This Agency Is Partnering With a Former Neo-Nazi to Combat Violent Extremism Using Paid Search

'We Are Free Radicals' exposes the methods of hate groups

Multicultural agency Alma realized that the path to extremist ideology often starts with searches leading to outlets promoting propaganda and misinformation.
wearefreeradicals.net

With increased ease of access to potential members and the ability to easily indoctrinate vulnerable individuals with misinformation, it’s now easier than ever for hate groups to recruit new members online. They even have bots to help. But one agency is finding their own unique way to combat hate.

Inspired by insights from Seth Stephen-Davidowitz’s Everybody Lies, in which the author analyzed sentiment via search term data, multicultural agency Alma realized that the path to extremist ideology often starts with searches leading to outlets promoting propaganda and misinformation.

"Hate groups are using media strategically to guide people into places of hate."

“People were using Google as something private, like a confessional,” Alma vp, digital Michael Sotelo explained. “Hate groups are using media strategically to guide people into places of hate … They’re buying media to drive people to their websites without them actually knowing and basically radicalizing them.”

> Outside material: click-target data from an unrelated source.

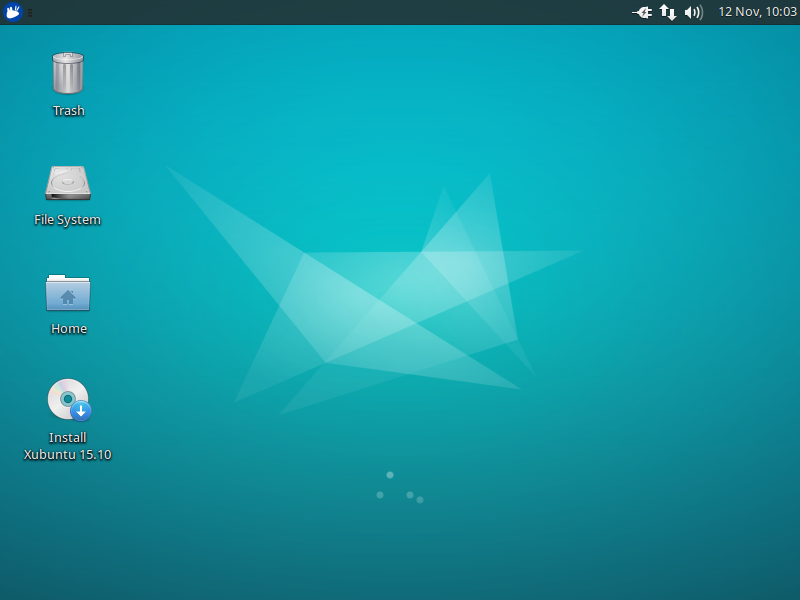Click the "12 Nov" date in panel

pyautogui.click(x=740, y=12)
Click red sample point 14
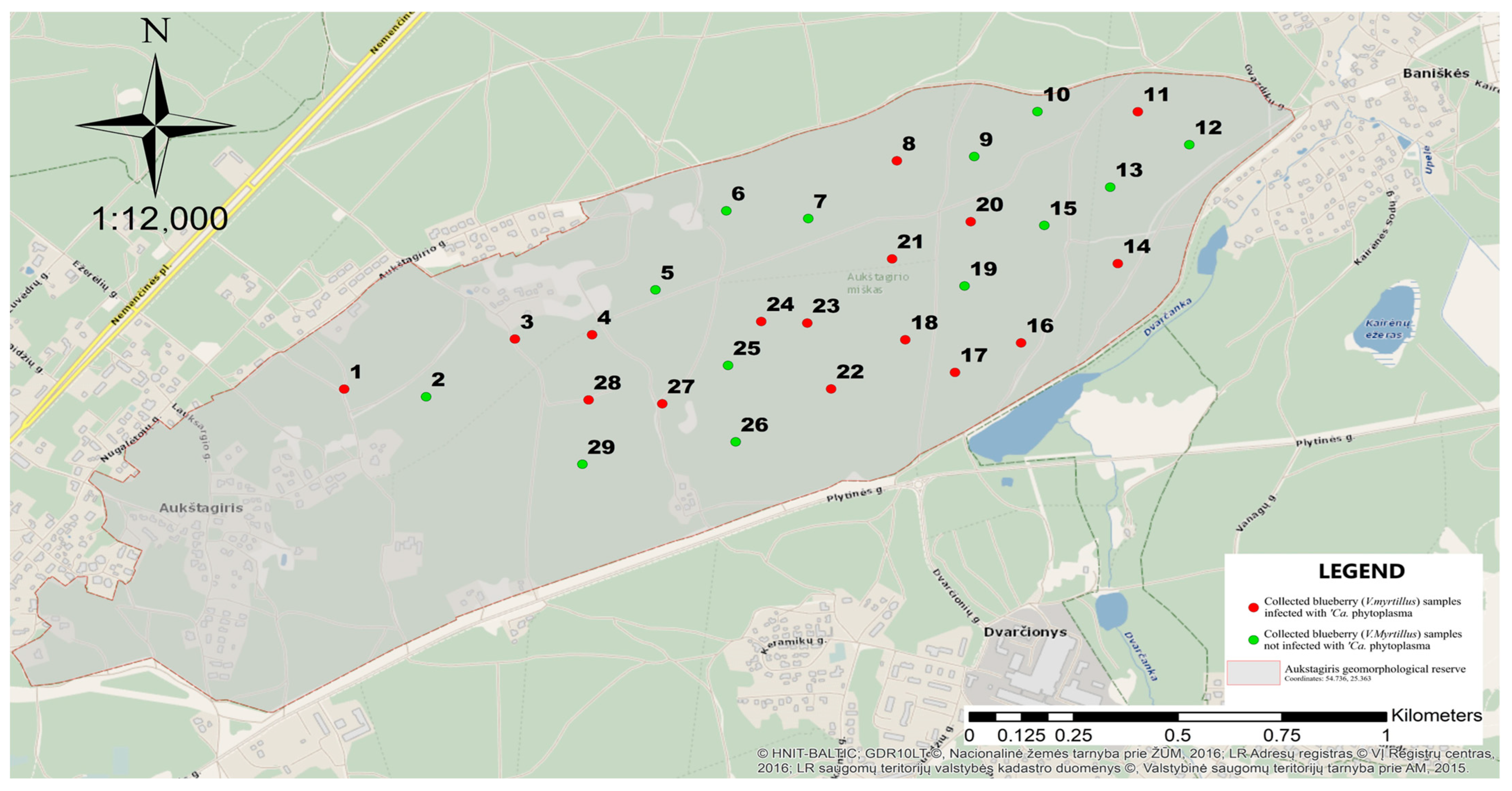Image resolution: width=1512 pixels, height=791 pixels. click(1117, 264)
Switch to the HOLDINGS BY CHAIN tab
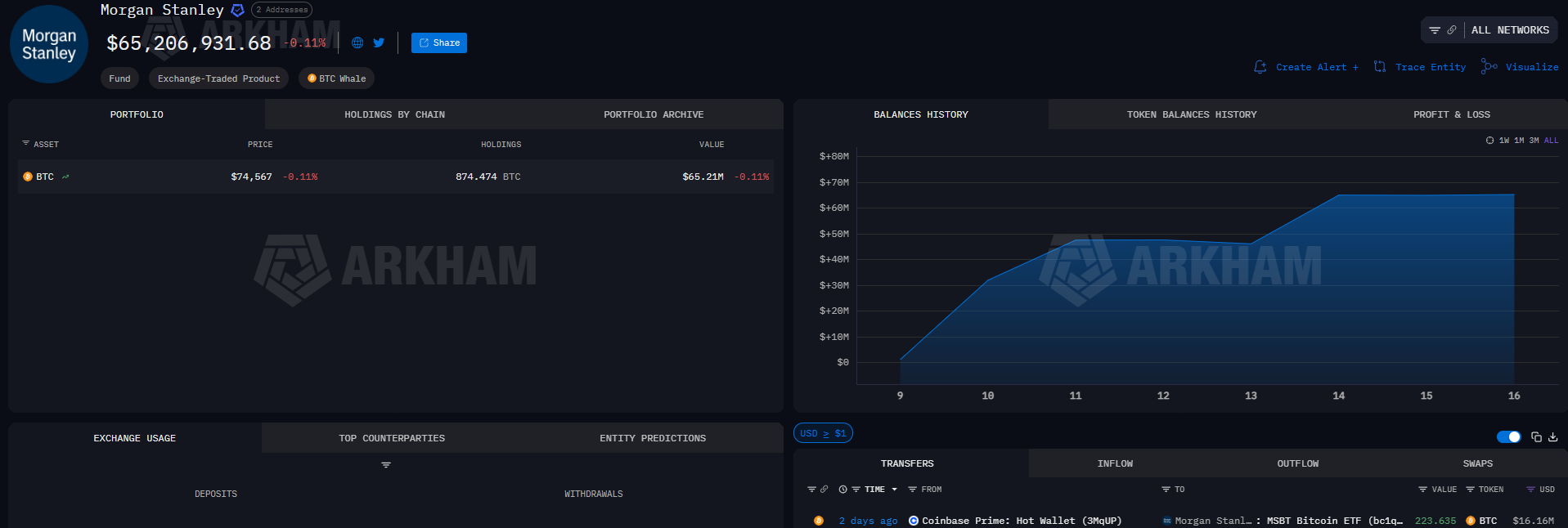The height and width of the screenshot is (528, 1568). coord(394,114)
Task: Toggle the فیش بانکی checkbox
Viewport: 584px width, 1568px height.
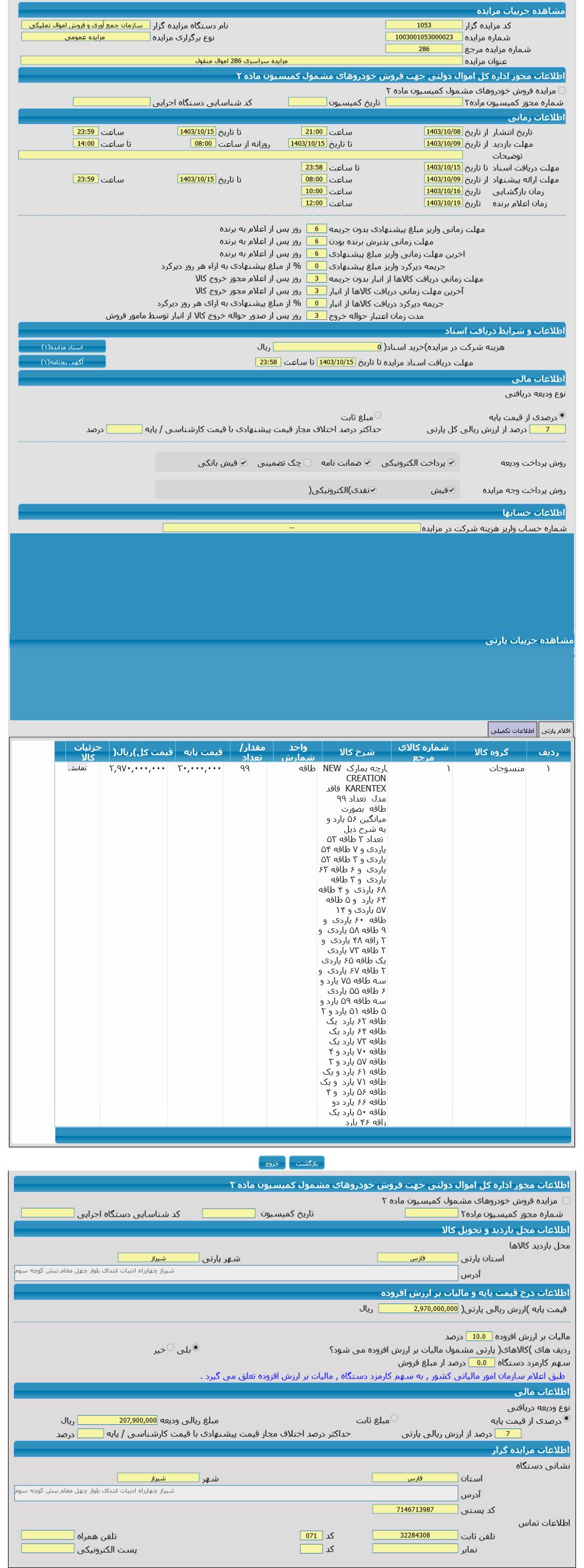Action: 244,463
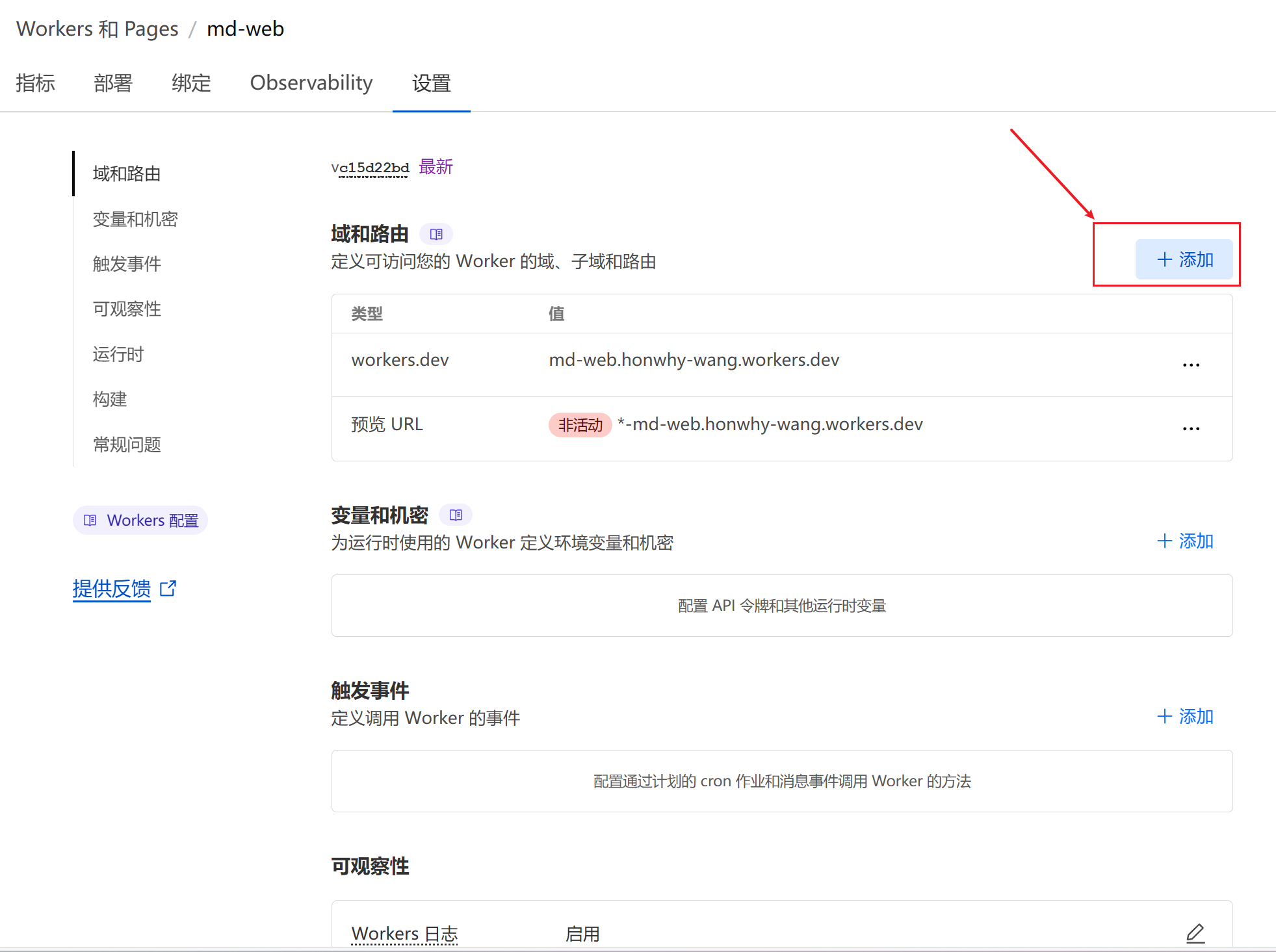1276x952 pixels.
Task: Open docs icon beside 变量和机密 heading
Action: pyautogui.click(x=456, y=515)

Sotelo added that hate groups are using technology in “very smart” ways that are “very similar” to those used by hate groups coming out of the Middle East. “Their websites don’t look like the crappy websites they used to look like,” he said. “They look like well-polished websites.”

But what if search could also be used to combat these tendencies, by targeting individuals susceptible to extremist indoctrination before they’ve fallen too far down the rabbit hole?

Alma decided paid search was the answer and teamed up with Free Radicals, an organization that helps people leave extremist groups to prevent such individuals from being radicalized.

A team at Alma conducted research in hate-filled corners of the web, such as 4Chan’s politically incorrect board; comment sections on YouTube videos for supremacist music genres such as “fashwave”; publishers including InfoWars and AltRight; and toxic subreddits. The goal: to discover which search terms bring people to such places.

The team began to conduct analysis through tools like Google Trends, asking questions like, “What if we started using and buying these key terms to use for a greater good? What if we bought the term ‘black on white’ crime, which was used by Dylann Roof after the Trayvon Martin case?”

So Alma decided to launch a campaign driving traffic from such searches to a website that provided “a counter-narrative to what these hate groups were doing,” said Sotelo.

Finding the perfect partner

After around four months of strategizing around the concept, Alma found the right partner for its passion project in Free Radicals founder Christian Picciolini, a former neo-nazi group leader who went on to found Life After Hate and then Free Radicals. Life After Hate, which Picciolini left in 2017, recently partnered with the agency Possible on a “WeCounterHate” campaign using AI to target online hate speech.

Alma

Picciolini explained he was “looking for identity, community and purpose” when he was recruited into the hate group at the age of 14, a lack of which still leaves some young people vulnerable to hate groups’ messaging today.

He said the messaging the groups used to indoctrinate members—attacks on multiculturalism and diversity, as well as the myth of an attack on white culture—are still used today.

Even though the group’s message “never fully jibed” with him, and though he “had questions every day,” a sense of perceived “respect and acceptance and power” were “more important to me at the time than those questions, than reason,” he explained.

Picciolini’s understanding of what draws people to and keeps them involved with hate groups, as well as his experience as a recruiter, gives him unique insights into how the groups operate today—and how to draw people out.

“I used the same kind of fake propaganda and conspiracy theories that are being used today to recruit people back then,” he said. “I would identify vulnerable, marginalized young people in real life on the streets, in skate parks, in front of concerts … places where marginalized, broken, searching kids would be.”